Combina los cultivos de ajo y cebolla. Tuvo que aprender a conducir un tractor, a montar las tuberías de riego, a sembrar. Muchas veces ha tenido que comer en el campo, de manera que no vuelve a su casa hasta el anochecer. «En la época de cosecha a veces estoy todo el día guardando y vigilando las explotaciones para que no las roben. Muchas veces, cuando empezaba me dije que estaba loca perdida. Lo más desalentador son los bajos precios que pagan por los productos. Soy mi propia jefa, me gusta lo que hago, pero le dedico muchas horas y no comprendo que los precios que se pagan en el campo no cubran ni siquiera los costes. Si salgo adelante ahora es gracias a la ayuda. La cebolla ha estado bien, pero lo ajos han tenido precios muy bajos, pésimos. Con la ayuda estoy compensando, pero me agobia. Mi empresa debe ser rentable sin ayudas. Mi objetivo es no depender de la ayudas y cuando no lo consigo porque te ofrecen una miseria por tus cultivos me vengo abajo. A pesar de ello tengo esperanza y mientras salga adelante no lo voy a dejar, aún cuando mi rabia es el grandísimo riegos que esto tiene», afirma, mientras lamenta no conocer a otros agricultores de su edad con los que pueda compartir sus experiencias. «Todos los agricultores que conozco son mayores», señala.

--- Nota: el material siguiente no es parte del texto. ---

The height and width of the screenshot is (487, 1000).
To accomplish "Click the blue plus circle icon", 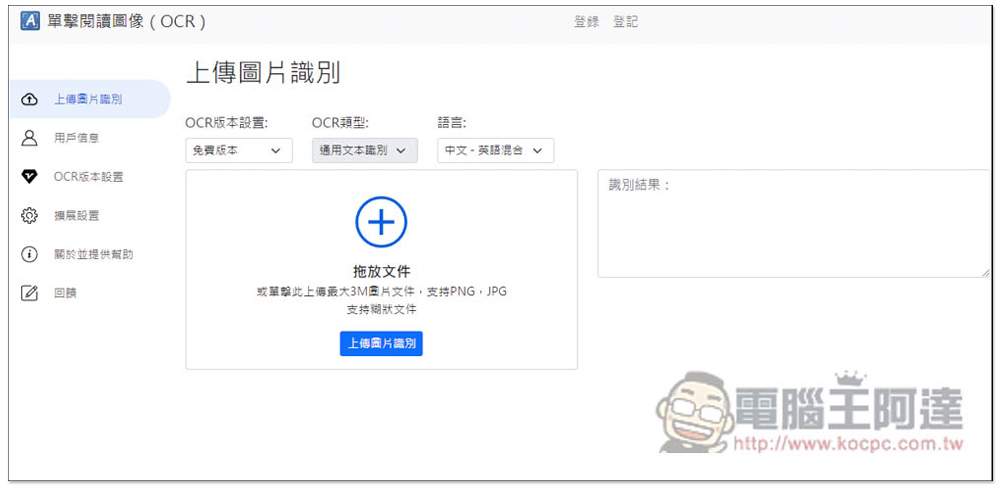I will pyautogui.click(x=381, y=222).
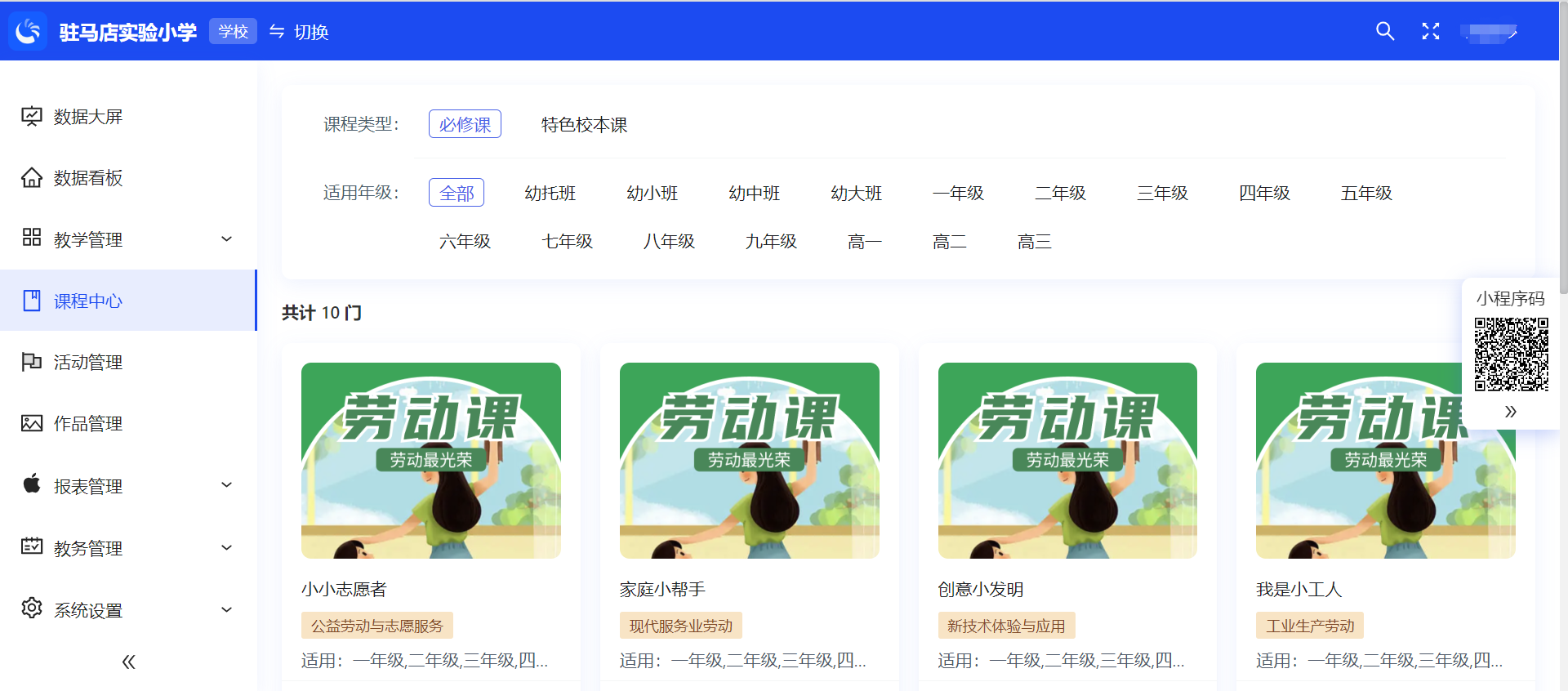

Ignacio Córdoba. 22 años. Ganadero. Sayalonga «Sin la ayuda de mis padres nolo habría conseguido»

Ignacio tiene ahora 22 años. Inicio su actividad como ganadero caprino hace dos años, después de pasar por un curso impartido por la Escuela de Pastores de Andalucía, que imparte la Consejería de Agricultura a través del Ifapa. Tener este curso era un requisito para poder acceder a la ayuda que concede la Junta a jóvenes ganaderos y agricultores. «Me han concedido 55.000 euros, pero todavía no los he recibido. Tengo que permanecer con actividad un mínimo de cinco años y debo tener 265 cabezas», señala. Su explotación es de caprino intensivo (no sale a pastorear) de cabra de la raza malagueña. «Si no es por la ayuda de mis padres no hubiera podido ponerlo en marcha, porque he tenido que comprar una parcelas para poder construir la explotación, una nave o, ni la amamantadora», asegura.

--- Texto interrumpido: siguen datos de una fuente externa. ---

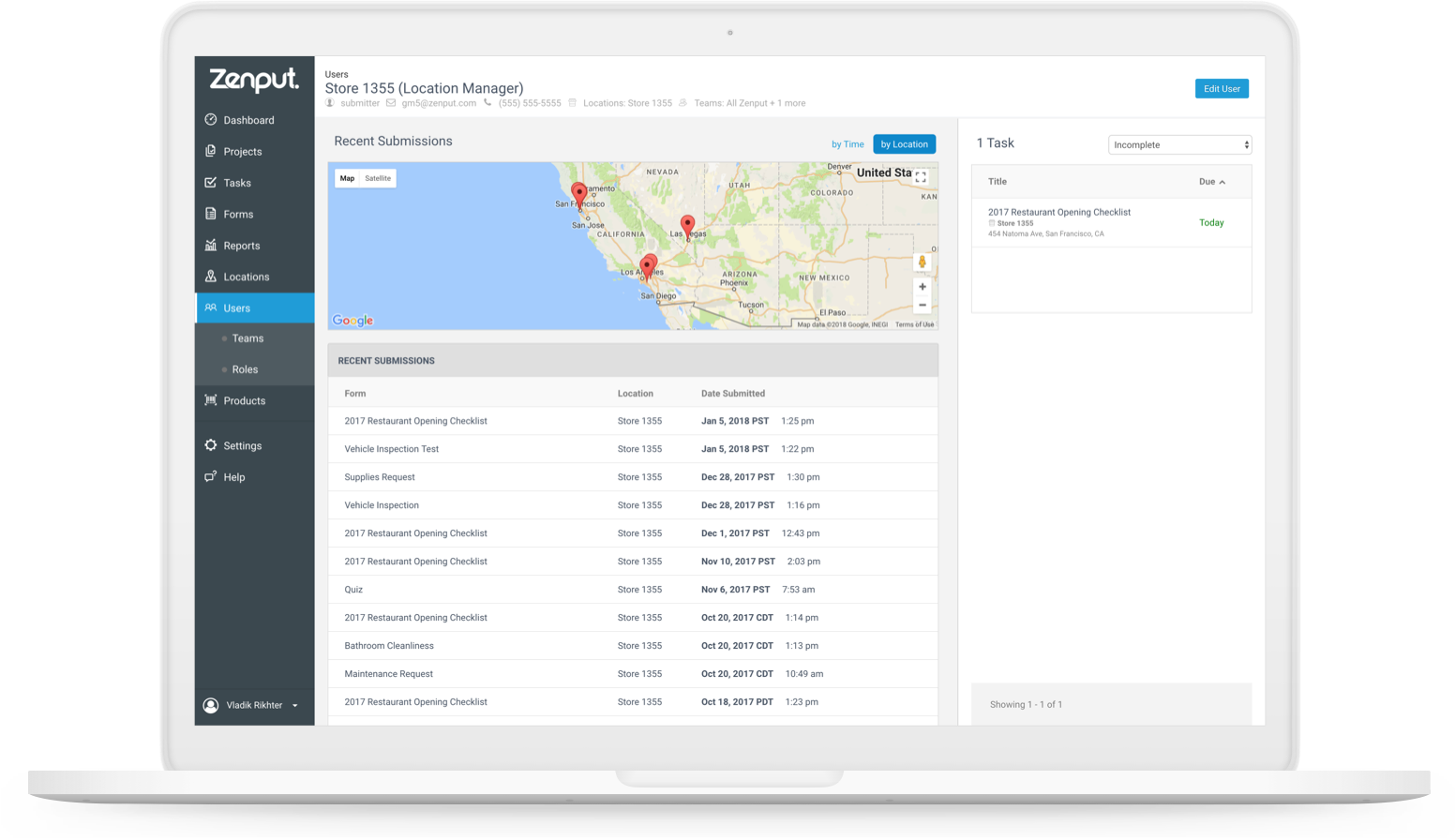Open the Incomplete task filter dropdown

Ignacio reconoce que todavía no gana lo suficiente para vivir. «Estoy cubriendo gastos. Tuve que empezar comprando los chivos recién nacidos y criarlos. Todavía tengo que trabajar donde puedo todos los días como jornalero, porque mi explotación no me da para comer», asegura, aunque no le falta ilusión para continuar con el proyecto.

Se dedicó a la ganadería porque le llamaba la atención y después de realizar el curso de pastores se sintió animado. «Si entonces hubiera sabido todo lo que se ahora y lo que he tenido que pasar, quizá me lo habría pensado. He estado en números rojos muchos meses, sólo invirtiendo hasta que por fin tengo la explotación», señala.

Para este joven ganadero, es necesario que la administración agilice las ayudas. «Me piden que en dos años cumpla todos los requisitos, pero si no hubiera tenido la ayuda de mis padres no lo habría podido conseguir. La Junta debe agilizar las ayudas», considera Ignacio.

Según señala, la gente de su edad de la zona no quiere el campo ni la ganadería. «Esto no lo quiere nadie. La gente estudia y busca otras salidas profesionales porque actividades como la ganadería son muy sacrificadas. La inestabilidad de los precios, tampoco ayuda y yo empece cuando la cotización de la leche de cabra no daba ni para cubrir costes».

Su hermano, que tiene ahora 25 años, se dedica a la agricultura, en la parcela de sus padres. En concreto, al cultivo de frutas tropicales. «Quizá me equivoqué cuando elegí el ganado, porque a él le va mejor que a mi», dice.